── Page

UTF-16 surrogate pairs largely unsupported

saurik commented 11 years ago

If you take the character "[ok, so GitHub also does not support this character, but it is the one you can copy/paste from this website: http://www.codetable.net/decimal/119558]" and paste it into an ACE instance, it looks pretty much ok, but it acts as if it were not one, but two characters: you can actually position your cursor halfway through the character, and you are further able to delete either only the first or only the second half. I presume (but might totally be off-base) that this is because this character is too high to be represented as UCS-2 (as in, is a non-BMP character), and thereby uses a UTF-16 surrogate pair; as JavaScript strings are more akin to a C array than a real string, the underlying representation in the string type involves both individual "characters" (really, "UTF-16 code units" in this particular case). Is it possible for characters like this to become better supported?

nightwing commented 11 years ago

Yes, it is possible. Cursor movement seems to be relatively easy to fix, it should only check if consecutive characters are in 0xD800-0xDBFF 0xDC00-0xDFFF, right? and https://github.com/ajaxorg/ace/issues/460 will help with cursor position going wrong.

btw. seems like Sublime and Notepad++ do not support characters like this too. Just curious where are they used?

saurik commented 11 years ago

(Wow, I am having a hard time believing that 8 days have already passed... it feels like yesterday).

────
── Data lines

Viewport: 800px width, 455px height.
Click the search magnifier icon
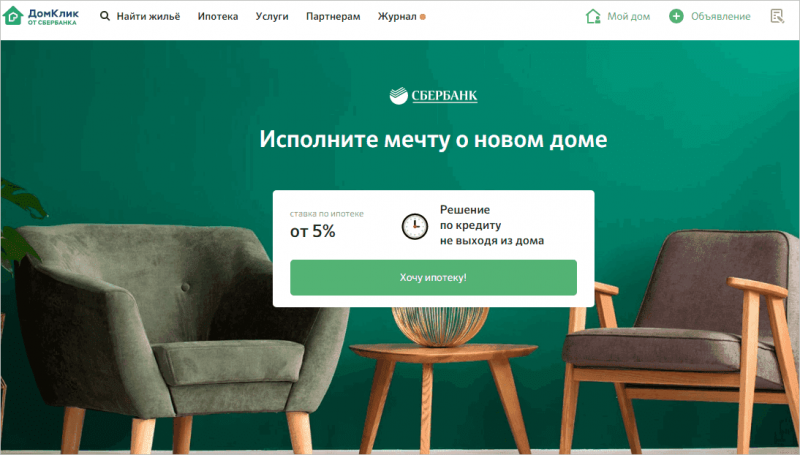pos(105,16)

────
── Data lines

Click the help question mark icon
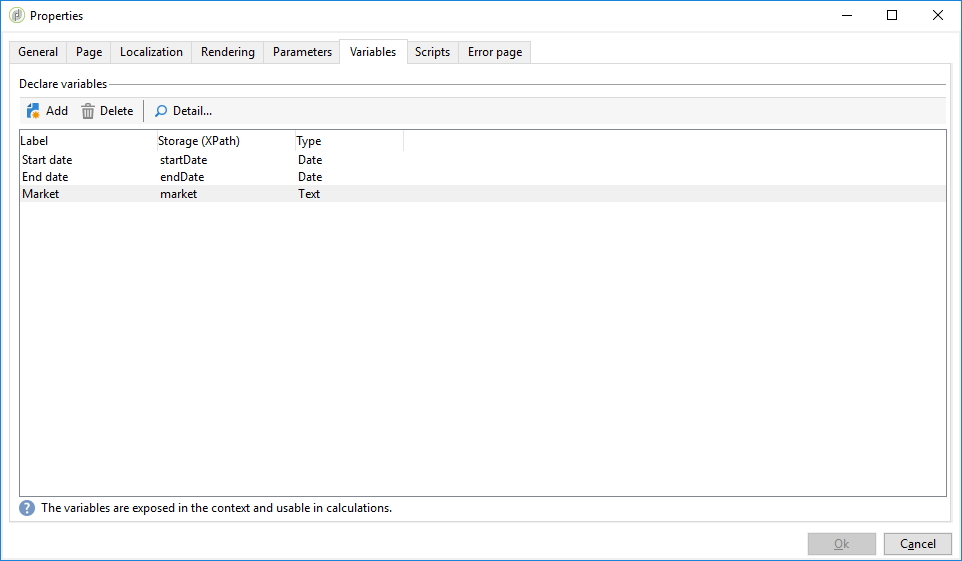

────
── Data lines

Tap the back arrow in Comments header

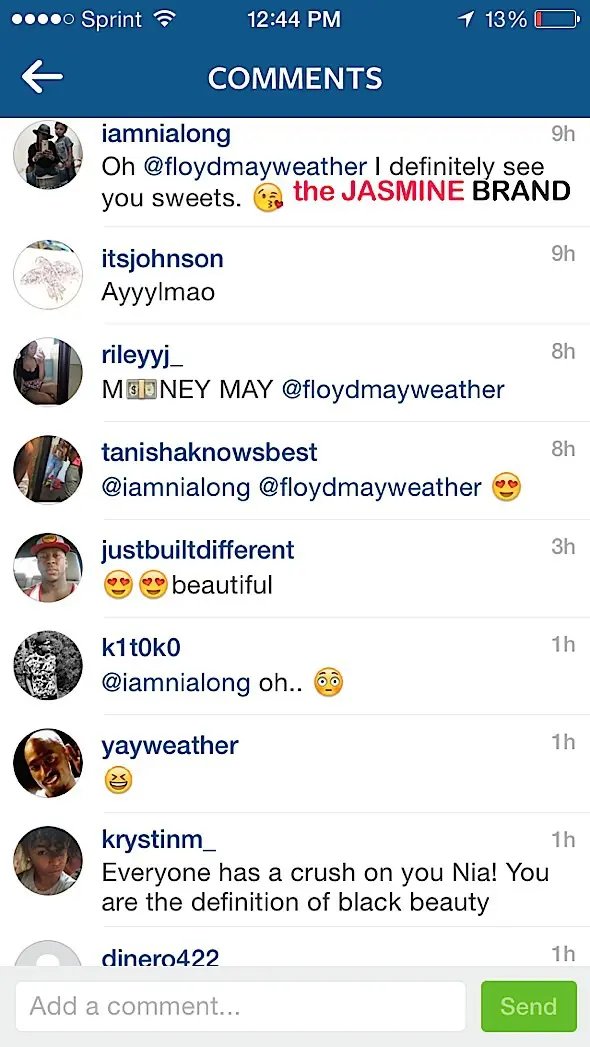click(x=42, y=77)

────

Task to carry out: Print the part of the UTF-16 surrogate pair thread above between "nightwing commented 11" and "feels like yesterday).", inclusive.

Answer to the task:
nightwing commented 11 years ago

Yes, it is possible. Cursor movement seems to be relatively easy to fix, it should only check if consecutive characters are in 0xD800-0xDBFF 0xDC00-0xDFFF, right? and https://github.com/ajaxorg/ace/issues/460 will help with cursor position going wrong.

btw. seems like Sublime and Notepad++ do not support characters like this too. Just curious where are they used?

saurik commented 11 years ago

(Wow, I am having a hard time believing that 8 days have already passed... it feels like yesterday).